_Exercise description_.
Search the listing for the word "will". Copy every line where it is found.

* * * * * * *

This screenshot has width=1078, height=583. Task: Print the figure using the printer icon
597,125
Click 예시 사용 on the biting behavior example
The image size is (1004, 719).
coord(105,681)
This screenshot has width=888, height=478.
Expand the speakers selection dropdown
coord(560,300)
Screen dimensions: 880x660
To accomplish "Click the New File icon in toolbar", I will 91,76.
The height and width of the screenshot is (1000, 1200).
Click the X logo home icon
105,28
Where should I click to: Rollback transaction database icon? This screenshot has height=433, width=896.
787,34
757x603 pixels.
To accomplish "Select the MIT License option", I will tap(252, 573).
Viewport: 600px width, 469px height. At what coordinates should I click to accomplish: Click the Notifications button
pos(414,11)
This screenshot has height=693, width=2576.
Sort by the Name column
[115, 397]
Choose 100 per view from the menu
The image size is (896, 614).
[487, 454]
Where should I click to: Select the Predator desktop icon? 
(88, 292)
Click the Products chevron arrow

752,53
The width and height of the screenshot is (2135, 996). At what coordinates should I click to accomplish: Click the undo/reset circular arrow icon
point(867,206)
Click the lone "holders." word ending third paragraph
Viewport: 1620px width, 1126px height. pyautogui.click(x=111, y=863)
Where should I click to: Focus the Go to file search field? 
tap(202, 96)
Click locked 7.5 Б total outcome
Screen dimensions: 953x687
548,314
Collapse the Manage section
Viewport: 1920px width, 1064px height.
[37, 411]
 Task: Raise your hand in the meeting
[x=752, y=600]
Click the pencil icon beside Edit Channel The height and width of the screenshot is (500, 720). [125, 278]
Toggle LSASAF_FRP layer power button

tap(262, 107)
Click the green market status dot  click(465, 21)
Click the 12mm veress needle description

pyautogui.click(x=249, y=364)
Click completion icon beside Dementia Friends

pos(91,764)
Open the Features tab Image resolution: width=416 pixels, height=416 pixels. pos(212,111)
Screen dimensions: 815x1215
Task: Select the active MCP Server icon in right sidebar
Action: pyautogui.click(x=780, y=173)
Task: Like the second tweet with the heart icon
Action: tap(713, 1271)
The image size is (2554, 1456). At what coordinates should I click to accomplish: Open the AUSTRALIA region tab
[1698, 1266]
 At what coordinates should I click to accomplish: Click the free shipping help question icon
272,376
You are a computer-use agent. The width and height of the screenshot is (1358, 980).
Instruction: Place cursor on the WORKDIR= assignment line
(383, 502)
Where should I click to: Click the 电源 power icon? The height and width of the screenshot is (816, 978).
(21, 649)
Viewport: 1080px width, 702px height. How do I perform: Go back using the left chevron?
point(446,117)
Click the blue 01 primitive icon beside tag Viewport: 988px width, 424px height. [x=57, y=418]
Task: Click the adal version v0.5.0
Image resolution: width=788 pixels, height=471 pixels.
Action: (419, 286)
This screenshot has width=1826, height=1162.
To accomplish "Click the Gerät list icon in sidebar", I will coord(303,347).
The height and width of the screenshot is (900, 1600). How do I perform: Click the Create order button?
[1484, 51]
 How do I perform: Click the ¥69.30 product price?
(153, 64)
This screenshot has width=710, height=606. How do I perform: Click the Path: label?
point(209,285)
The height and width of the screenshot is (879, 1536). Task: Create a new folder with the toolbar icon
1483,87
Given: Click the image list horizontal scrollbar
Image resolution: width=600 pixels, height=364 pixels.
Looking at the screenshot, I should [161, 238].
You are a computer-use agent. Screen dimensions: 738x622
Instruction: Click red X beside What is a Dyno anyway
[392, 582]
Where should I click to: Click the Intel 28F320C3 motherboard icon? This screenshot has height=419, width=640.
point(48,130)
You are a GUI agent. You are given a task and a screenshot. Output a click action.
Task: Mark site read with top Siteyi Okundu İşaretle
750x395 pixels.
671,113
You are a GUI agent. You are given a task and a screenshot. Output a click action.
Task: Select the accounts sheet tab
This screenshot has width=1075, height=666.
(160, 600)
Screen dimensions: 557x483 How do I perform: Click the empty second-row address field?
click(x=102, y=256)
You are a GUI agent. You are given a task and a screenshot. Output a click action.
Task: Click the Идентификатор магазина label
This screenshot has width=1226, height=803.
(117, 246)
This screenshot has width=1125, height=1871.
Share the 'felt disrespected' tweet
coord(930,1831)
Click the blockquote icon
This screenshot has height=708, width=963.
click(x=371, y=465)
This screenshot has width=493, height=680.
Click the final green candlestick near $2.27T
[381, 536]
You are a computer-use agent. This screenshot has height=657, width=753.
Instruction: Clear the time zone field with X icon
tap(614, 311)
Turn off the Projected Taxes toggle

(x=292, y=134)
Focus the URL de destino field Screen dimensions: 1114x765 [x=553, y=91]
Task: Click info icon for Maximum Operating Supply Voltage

* * * * * * *

_Result of this task_.
To accomplish "Click the New File icon in toolbar", I will 91,76.
To accomplish "Select the MIT License option", I will tap(252, 573).
To accomplish "Click the Gerät list icon in sidebar", I will coord(303,347).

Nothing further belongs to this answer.